# Dedicated Laundry Circuit



## jar546 (Jun 1, 2014)

Can the laundry light and fan be put on the laundry circuit?

210.11©(2) Laundry Branch Circuits. In addition to the number

of branch circuits required by other parts of this section, at

least one additional 20-ampere branch circuit shall be pro-

vided to supply the laundry receptacle outlet(s) required by

210.52(F).* This circuit shall have no other outlets.*


----------



## fatboy (Jun 1, 2014)

"supply the laundry receptacle outlet(s) required by

210.52(F).* This circuit shall have no other outlets."*

It specifically calls out receptacle outlets, fan and lights are outlets, but not receptacle, so I so no go.


----------



## Dennis (Jun 2, 2014)

fatboy said:
			
		

> "supply the laundry receptacle outlet(s) required by210.52(F).* This circuit shall have no other outlets."*
> 
> It specifically calls out receptacle outlets, fan and lights are outlets, but not receptacle, so I so no go.

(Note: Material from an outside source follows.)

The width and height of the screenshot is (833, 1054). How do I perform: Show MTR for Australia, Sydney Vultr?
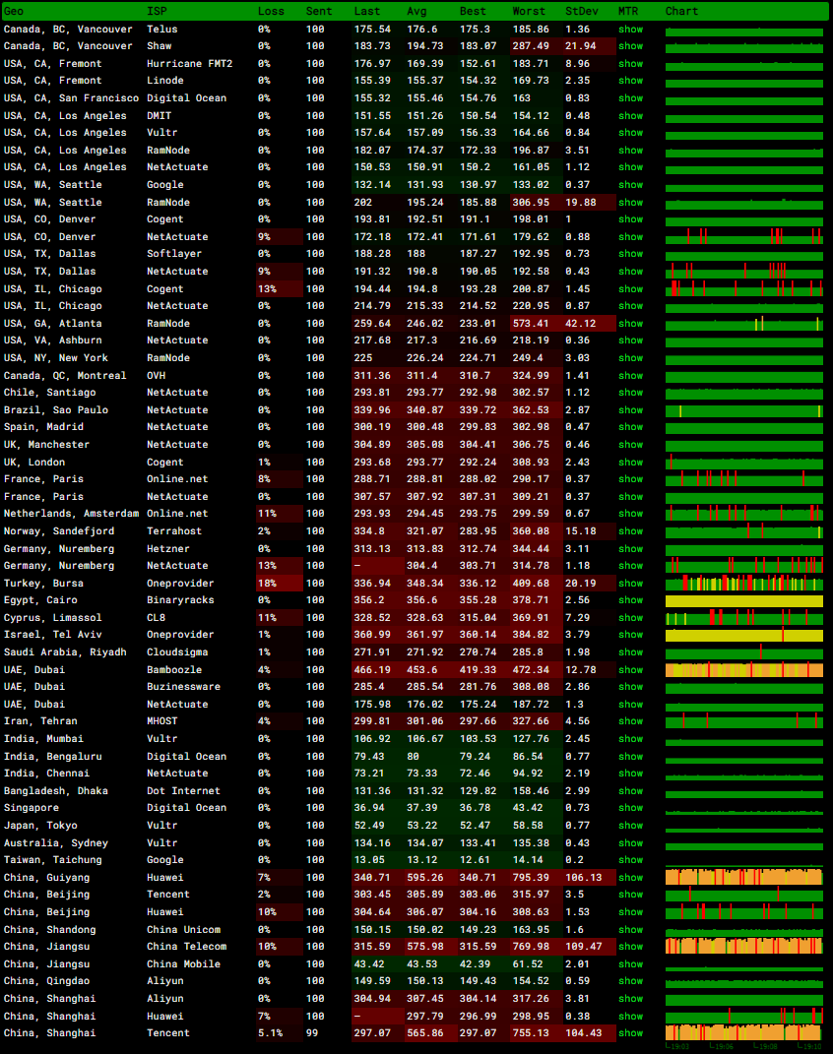point(630,843)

I agree.  Other receptacles outlets are allowed but not lighting or fan outlets-- 210.52(F) references receptacle outlets


----------



## jar546 (Jun 2, 2014)

Pretty cut and dry huh?


----------



## north star (Jun 2, 2014)

*\ - / - \*

If the light and fan circuit remain in the Laundry ONLY, then yes,

they can be on the same circuit......I have never seen a fan in

a Laundry, and I am assuming that Jeff meant a Bathroom fan

connected on the same circuit, which would be a definite "no no" !

*\ - / - \*


----------



## jar546 (Jun 2, 2014)

north star said:
			
		

> *\ - / - \*If the light and fan circuit remain in the Laundry ONLY, then yes,
> 
> they can be on the same circuit......I have never seen a fan in
> 
> ...


Not at all, I specifically meant fan and or light.


----------



## fatboy (Jun 2, 2014)

I have an exhaust fan in my laundry.........and it is not part of the _receptacle _outlet circuit...........


----------